On the way home I realized the game would still be on, so I turned on the radio.  It was the bottom of the 8th, Cubs up 2-1 and then 3-1 and finally 4-1.  Starting pitcher Jeff Samardzjia still in the game and came back in to pitch the ninth.  The announcers, The Player later noted, used the term "insurance runs" about 4 times too many.  Jinx!  The Cubs pitcher got the first 2 guys out easily.  Then facing the third batter, gives up an easy ball to the shortstop.  Game should be...should be...oops, throwing error on Castro.  E-6.  Ok...the pitcher is still doing fine and should just go on, not his mistake but...no no No NO!  Here comes the new (inexperienced) manager Sveum to the mound.

Ok at this point I think the announcers have put the term "insurance" to bed and the color man can only speak in mono-syllables.  Miracle of miracles Sveum leaves the starting pitcher in.  Whew!
But as it turns out he's thrown off the poor guy's rhythm.  Next batter gets a home run and now it's 4-3.  The play-by-play announcer says something like this (I'm paraphrasing The Player's comedy routine after the game now, because I was so twisted up in a knot that I could not listen at all.)

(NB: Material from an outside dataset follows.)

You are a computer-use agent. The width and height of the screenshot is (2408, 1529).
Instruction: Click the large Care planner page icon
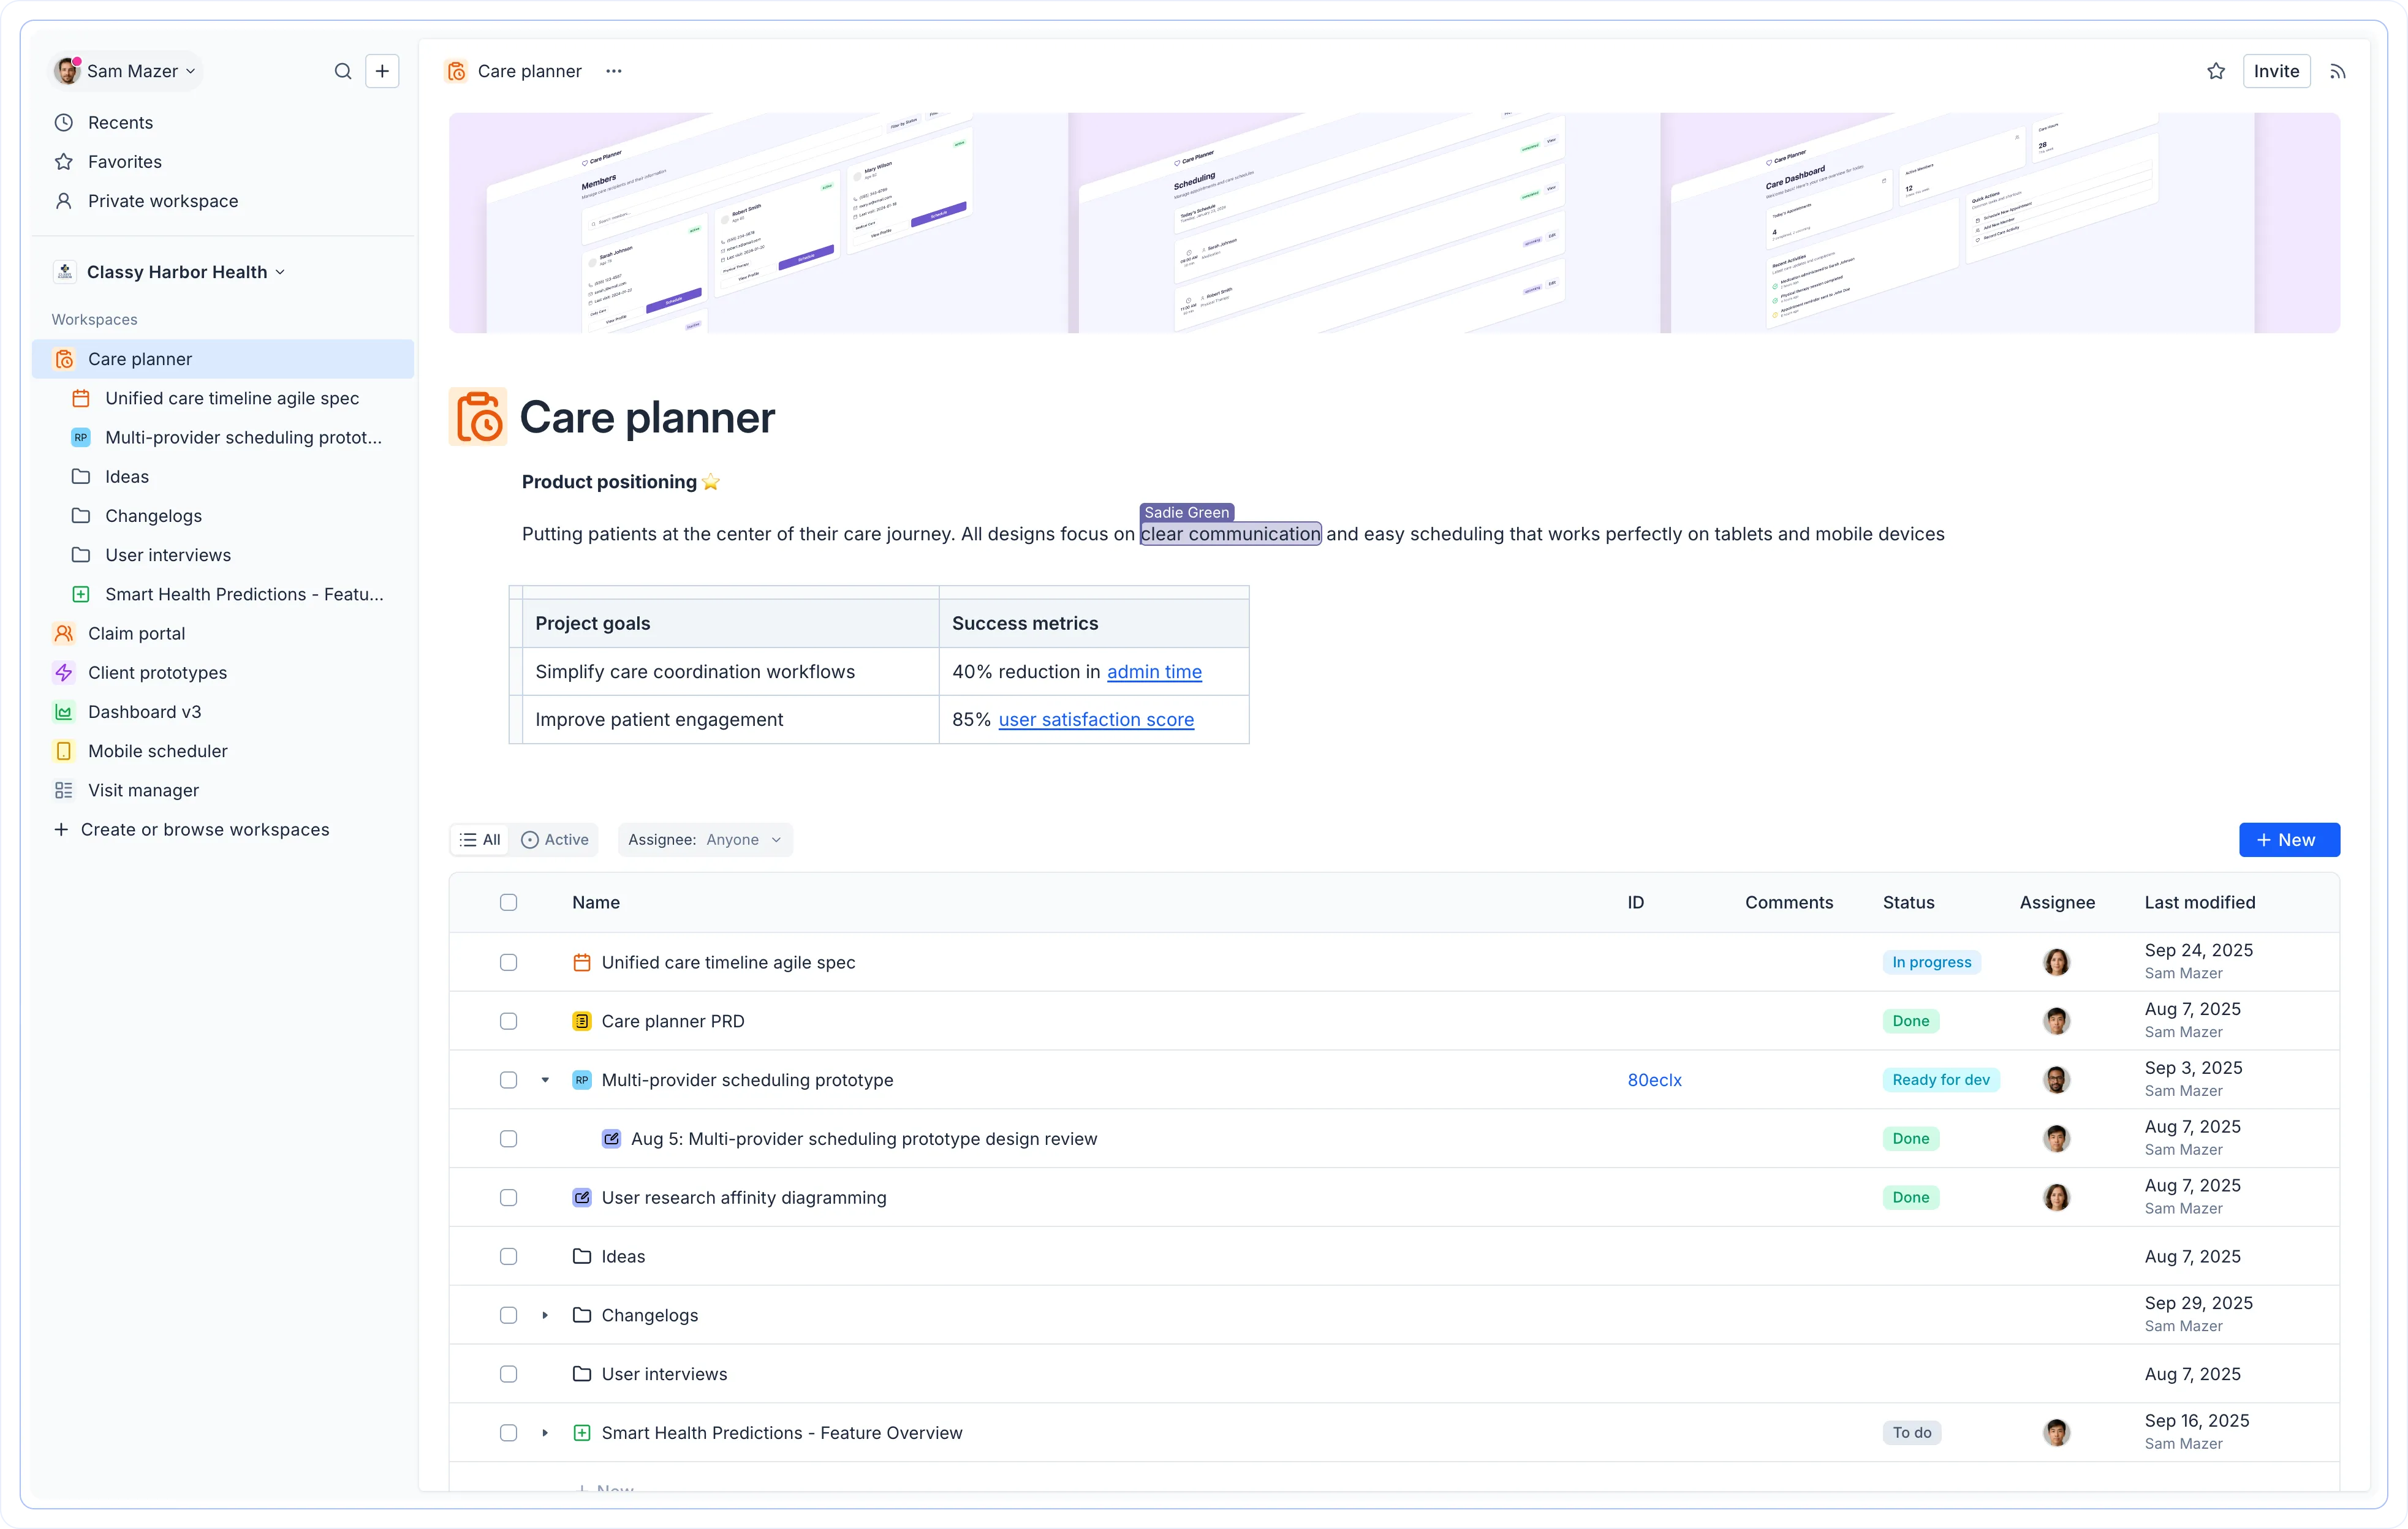click(478, 417)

It's a beautiful day, blue skies...the batter swings.
uh-oh looks like trouble.

Color guy:  Yes. (complete monotone)

Playbyplay guy:  Well, now he'll be bringing in Marmol in relief.

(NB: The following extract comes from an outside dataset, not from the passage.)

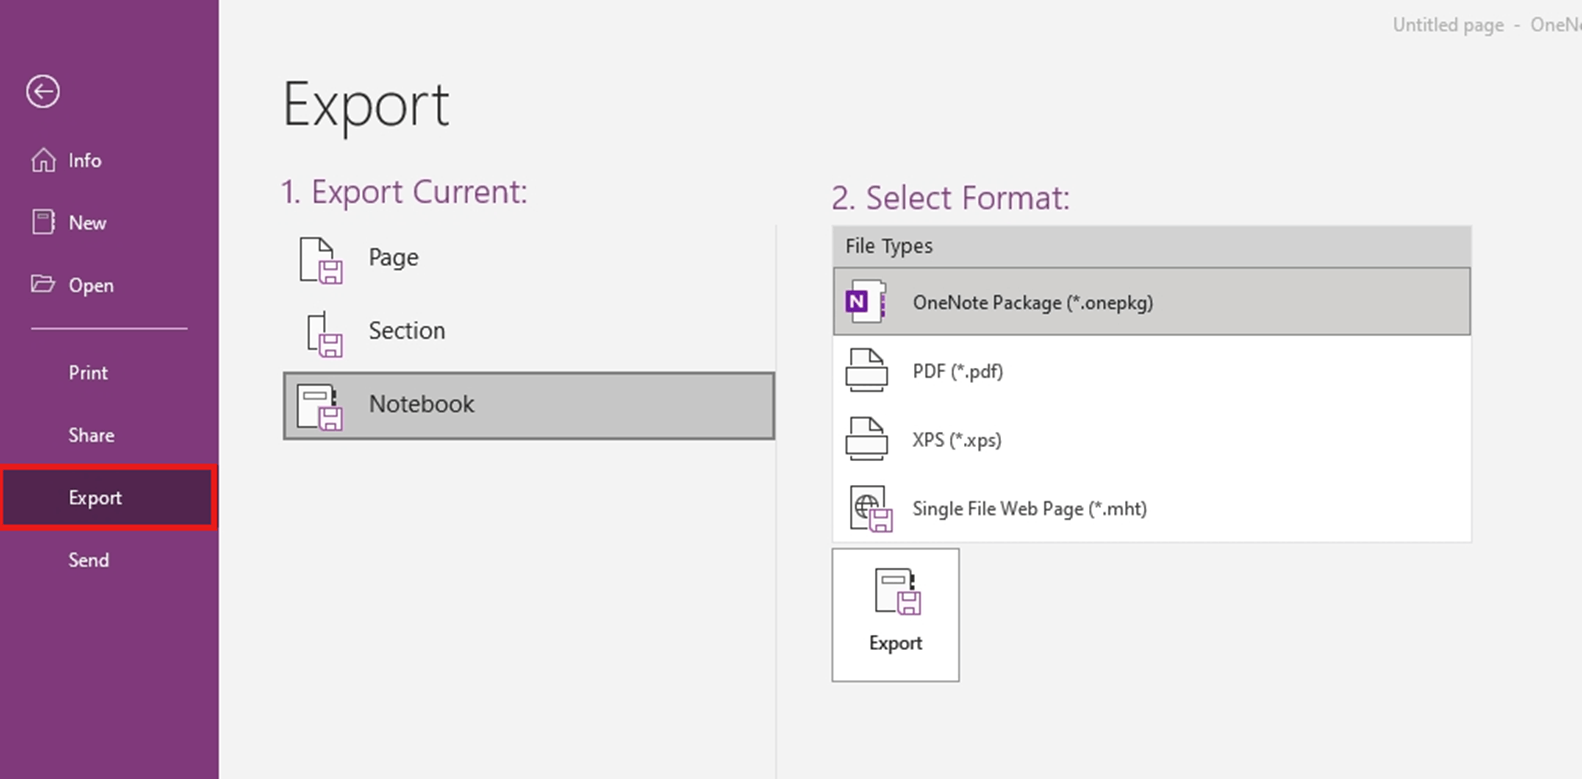Image resolution: width=1582 pixels, height=779 pixels.
Task: Choose PDF (*.pdf) file type
Action: click(x=957, y=371)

Color guy:  Yes.  (completer monochrome).

Me:  ARghhhhh. 

So, as it turns out the Cubs Closer, Marmol, did walk one guy then made the last out.  I couldn't listen, but The Player promises me they won. 

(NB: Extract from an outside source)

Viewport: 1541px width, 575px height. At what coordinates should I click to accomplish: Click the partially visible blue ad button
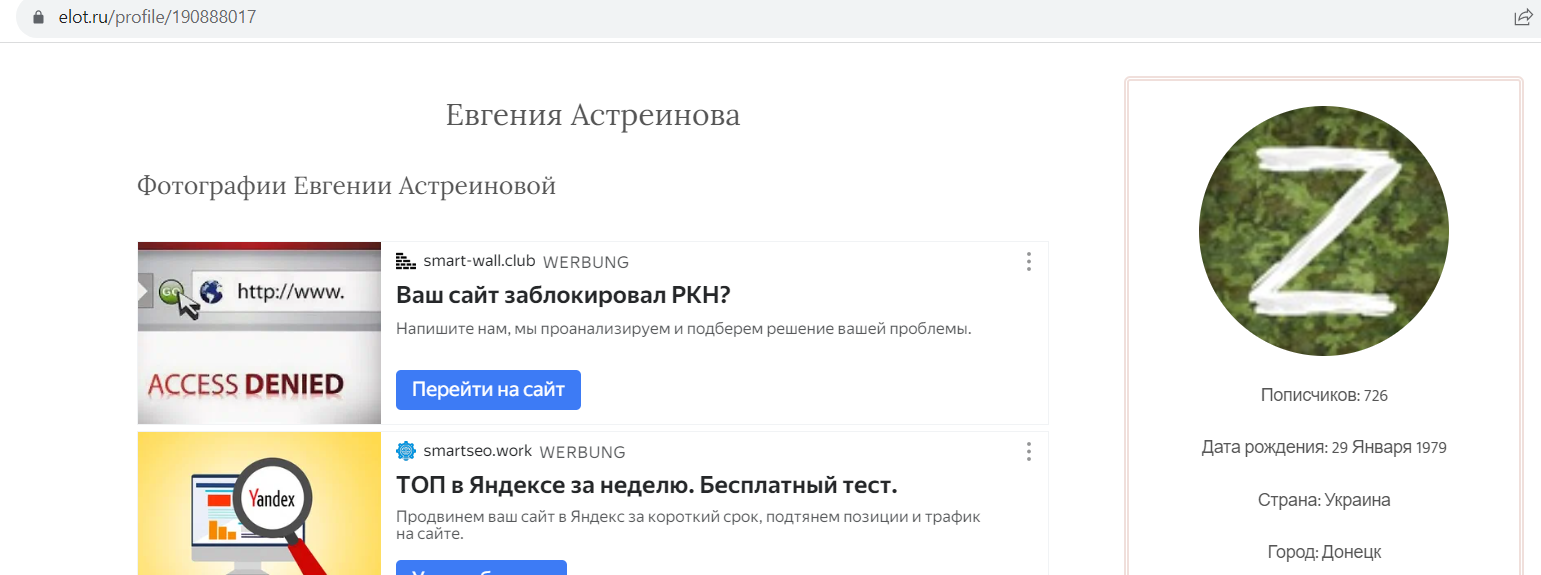pyautogui.click(x=481, y=568)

I think it might be time for me to start watching something for grown ups who don't want to have high blood pressure.  The Cubs in April might be for heartier and younger souls than me.

Saturday, April 7, 2012

Everybody wants a Pie

While I was contemplating baking cupcakes for my neighbor, to celebrate her last in a series of surgeries related to cancer discovered last year, I received a phone call from Dr. Matt.   Dr. Matt is the vet that took wonderful care of Wolf while we had him.  Dr Matt is kind of silly, though, and at some point last year he became convinced that I should make him a jelly-bean pie.

So 6 months after Wolf's final day on this planet, I get a call from Dr Matt.  Easter reminded him of jelly beans and jelly beans reminded him that...he thinks I still owe him a pie.  He even has it all figured out:

Graham cracker crust
Cherry Jello
Lots and lot of jelly beans
Whipped cream.

So I reckon I'll be making that concoction sometimes soon

Then I logged on to my blog and saw a request/demand for rhubarb pie from my dad.  Yes, yes, I will make a rhubarb pie.  I might even write a poem about rhubarb pie.

I made the cupcakes.  The rest of you all will have to wait until at least tomorrow 'cause tonight I'm making dinner for The Player and myself and then going to see The Artist!

Happy Easter y'all.

Thursday, April 5, 2012

Getting in touch with my Inner Weirdo

O, Gentle Readers.  I can hear those snickers several states away.  I can only imagine the "Wha...?" sounds from far far away, or just across town, or even, maybe on the lower level of my own home.

Still.  This is what happens to me during Poetry Month when I try to write a poem a day.  Thanks to Kathleen for lovely prompts and to Kathleen and The Player for reading my crazy drafts and saying things like "Tension is Good" and "I like your inner weirdo-ness" or "Mmmm...?"

And thank you for not saying things like "You really are weird, aren't you?" or "Why do all your poems have dog poop in them?"  

Actually only one of my poems had dog poop, but another one had pee in it.  Lots of pee. Poetic pee, though, trust me.